> ACTION ITEM: Take the entries below and print, exactly, the stretch from the line containing "Click the Location pin icon" through the line containing "Screen dimensions: 685x333", both included.

[Stored records]
•••••
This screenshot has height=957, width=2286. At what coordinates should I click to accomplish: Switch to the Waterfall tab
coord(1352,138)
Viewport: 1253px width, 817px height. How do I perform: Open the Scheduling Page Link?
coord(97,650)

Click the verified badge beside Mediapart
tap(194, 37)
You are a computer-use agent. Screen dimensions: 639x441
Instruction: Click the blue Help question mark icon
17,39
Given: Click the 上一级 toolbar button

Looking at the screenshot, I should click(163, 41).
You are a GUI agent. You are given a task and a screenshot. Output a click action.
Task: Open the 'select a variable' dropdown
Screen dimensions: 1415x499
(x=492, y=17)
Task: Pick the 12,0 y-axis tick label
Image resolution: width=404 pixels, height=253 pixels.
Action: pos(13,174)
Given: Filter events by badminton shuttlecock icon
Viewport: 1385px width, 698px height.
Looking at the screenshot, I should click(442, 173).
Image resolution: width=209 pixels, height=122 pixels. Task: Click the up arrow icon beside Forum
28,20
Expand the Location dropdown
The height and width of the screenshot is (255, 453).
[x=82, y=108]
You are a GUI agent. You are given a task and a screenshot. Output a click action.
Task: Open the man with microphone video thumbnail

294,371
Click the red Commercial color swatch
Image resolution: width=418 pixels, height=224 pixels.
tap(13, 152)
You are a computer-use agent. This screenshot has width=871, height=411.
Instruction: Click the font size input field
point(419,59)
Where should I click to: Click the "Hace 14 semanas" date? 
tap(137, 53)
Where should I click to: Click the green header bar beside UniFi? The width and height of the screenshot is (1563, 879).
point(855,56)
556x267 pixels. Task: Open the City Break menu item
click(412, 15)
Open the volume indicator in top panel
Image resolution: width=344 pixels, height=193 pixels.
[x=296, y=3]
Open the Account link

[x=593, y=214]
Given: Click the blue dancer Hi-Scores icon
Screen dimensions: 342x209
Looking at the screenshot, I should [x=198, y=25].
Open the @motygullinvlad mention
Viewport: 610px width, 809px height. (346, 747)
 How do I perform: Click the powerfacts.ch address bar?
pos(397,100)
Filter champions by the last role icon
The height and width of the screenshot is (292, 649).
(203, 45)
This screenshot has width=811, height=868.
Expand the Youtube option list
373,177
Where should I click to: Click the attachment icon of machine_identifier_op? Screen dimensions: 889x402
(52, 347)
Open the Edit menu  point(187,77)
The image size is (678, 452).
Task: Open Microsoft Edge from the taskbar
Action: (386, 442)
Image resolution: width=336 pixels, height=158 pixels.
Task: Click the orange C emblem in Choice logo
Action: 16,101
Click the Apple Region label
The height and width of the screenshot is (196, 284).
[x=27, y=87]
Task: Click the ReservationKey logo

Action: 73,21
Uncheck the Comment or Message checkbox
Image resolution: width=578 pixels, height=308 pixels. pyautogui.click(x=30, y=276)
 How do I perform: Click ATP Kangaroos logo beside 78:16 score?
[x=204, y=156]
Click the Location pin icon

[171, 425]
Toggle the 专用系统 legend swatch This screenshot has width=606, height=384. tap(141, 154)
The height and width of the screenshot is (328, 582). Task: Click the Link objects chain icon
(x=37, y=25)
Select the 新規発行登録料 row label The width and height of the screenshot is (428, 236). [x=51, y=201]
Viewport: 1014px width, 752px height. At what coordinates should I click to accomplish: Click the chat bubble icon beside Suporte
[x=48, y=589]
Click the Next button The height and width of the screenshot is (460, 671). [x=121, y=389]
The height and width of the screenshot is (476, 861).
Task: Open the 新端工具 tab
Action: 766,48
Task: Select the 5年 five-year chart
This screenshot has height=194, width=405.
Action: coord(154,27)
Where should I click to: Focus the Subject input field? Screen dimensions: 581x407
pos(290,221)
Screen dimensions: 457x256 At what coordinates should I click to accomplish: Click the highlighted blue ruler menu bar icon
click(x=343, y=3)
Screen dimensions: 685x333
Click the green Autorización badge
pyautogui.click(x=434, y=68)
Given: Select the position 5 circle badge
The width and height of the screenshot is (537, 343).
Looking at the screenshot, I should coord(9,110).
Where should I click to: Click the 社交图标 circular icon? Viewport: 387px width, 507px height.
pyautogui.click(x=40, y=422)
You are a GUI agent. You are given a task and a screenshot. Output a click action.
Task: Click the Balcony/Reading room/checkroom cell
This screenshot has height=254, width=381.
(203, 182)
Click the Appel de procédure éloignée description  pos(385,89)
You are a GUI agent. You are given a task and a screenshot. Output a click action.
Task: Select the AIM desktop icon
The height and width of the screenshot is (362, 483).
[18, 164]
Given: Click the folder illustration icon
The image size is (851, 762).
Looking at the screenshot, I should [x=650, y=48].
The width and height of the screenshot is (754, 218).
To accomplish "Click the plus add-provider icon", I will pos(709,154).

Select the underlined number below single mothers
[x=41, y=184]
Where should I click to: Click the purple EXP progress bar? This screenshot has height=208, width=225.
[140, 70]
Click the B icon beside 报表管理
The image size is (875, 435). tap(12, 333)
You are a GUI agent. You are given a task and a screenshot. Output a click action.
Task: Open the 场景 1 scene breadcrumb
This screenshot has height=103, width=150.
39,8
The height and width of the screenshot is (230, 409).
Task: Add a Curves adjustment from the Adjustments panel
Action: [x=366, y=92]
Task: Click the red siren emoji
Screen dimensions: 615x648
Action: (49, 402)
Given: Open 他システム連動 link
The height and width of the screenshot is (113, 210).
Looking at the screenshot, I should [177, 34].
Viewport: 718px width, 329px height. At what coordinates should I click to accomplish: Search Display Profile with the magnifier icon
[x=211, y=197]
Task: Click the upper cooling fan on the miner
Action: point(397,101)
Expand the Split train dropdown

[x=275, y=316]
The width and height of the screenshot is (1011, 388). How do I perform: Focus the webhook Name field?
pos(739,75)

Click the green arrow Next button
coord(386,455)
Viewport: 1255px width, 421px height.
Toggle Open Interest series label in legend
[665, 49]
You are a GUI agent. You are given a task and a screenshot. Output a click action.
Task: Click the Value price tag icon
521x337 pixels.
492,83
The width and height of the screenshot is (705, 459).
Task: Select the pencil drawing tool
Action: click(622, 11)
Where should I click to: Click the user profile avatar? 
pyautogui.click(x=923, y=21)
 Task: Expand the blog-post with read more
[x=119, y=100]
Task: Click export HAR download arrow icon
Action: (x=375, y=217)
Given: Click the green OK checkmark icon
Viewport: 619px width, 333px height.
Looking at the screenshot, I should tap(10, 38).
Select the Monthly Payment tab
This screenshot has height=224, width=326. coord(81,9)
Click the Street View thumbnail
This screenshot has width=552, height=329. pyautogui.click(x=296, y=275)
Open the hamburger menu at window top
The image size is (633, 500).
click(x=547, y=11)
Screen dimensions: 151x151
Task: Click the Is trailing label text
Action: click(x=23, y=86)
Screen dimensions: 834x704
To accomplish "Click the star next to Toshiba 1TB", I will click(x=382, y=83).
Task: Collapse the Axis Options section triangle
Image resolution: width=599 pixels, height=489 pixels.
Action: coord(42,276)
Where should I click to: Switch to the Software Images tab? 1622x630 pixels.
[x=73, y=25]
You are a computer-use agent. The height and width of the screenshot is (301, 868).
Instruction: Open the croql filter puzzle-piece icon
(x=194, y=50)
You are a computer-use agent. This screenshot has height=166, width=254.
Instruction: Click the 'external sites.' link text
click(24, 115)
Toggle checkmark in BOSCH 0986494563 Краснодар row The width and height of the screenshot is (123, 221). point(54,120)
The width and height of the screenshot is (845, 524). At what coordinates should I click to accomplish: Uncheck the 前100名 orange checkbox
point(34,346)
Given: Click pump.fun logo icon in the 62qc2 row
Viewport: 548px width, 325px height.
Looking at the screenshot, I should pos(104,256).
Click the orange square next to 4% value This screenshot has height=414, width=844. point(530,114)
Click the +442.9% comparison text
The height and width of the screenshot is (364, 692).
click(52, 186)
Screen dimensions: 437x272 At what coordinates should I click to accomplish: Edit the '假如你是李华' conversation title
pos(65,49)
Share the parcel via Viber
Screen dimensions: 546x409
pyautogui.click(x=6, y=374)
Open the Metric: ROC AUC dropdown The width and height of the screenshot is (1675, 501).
•••••
> EXPECTED ANSWER:
Click the Location pin icon

[171, 425]
Toggle the 专用系统 legend swatch This screenshot has width=606, height=384. tap(141, 154)
The height and width of the screenshot is (328, 582). Task: Click the Link objects chain icon
(x=37, y=25)
Select the 新規発行登録料 row label The width and height of the screenshot is (428, 236). [x=51, y=201]
Viewport: 1014px width, 752px height. At what coordinates should I click to accomplish: Click the chat bubble icon beside Suporte
[x=48, y=589]
Click the Next button The height and width of the screenshot is (460, 671). [x=121, y=389]
The height and width of the screenshot is (476, 861).
Task: Open the 新端工具 tab
Action: 766,48
Task: Select the 5年 five-year chart
This screenshot has height=194, width=405.
Action: coord(154,27)
Where should I click to: Focus the Subject input field? Screen dimensions: 581x407
pos(290,221)
Screen dimensions: 457x256 At what coordinates should I click to accomplish: Click the highlighted blue ruler menu bar icon
click(x=343, y=3)
Screen dimensions: 685x333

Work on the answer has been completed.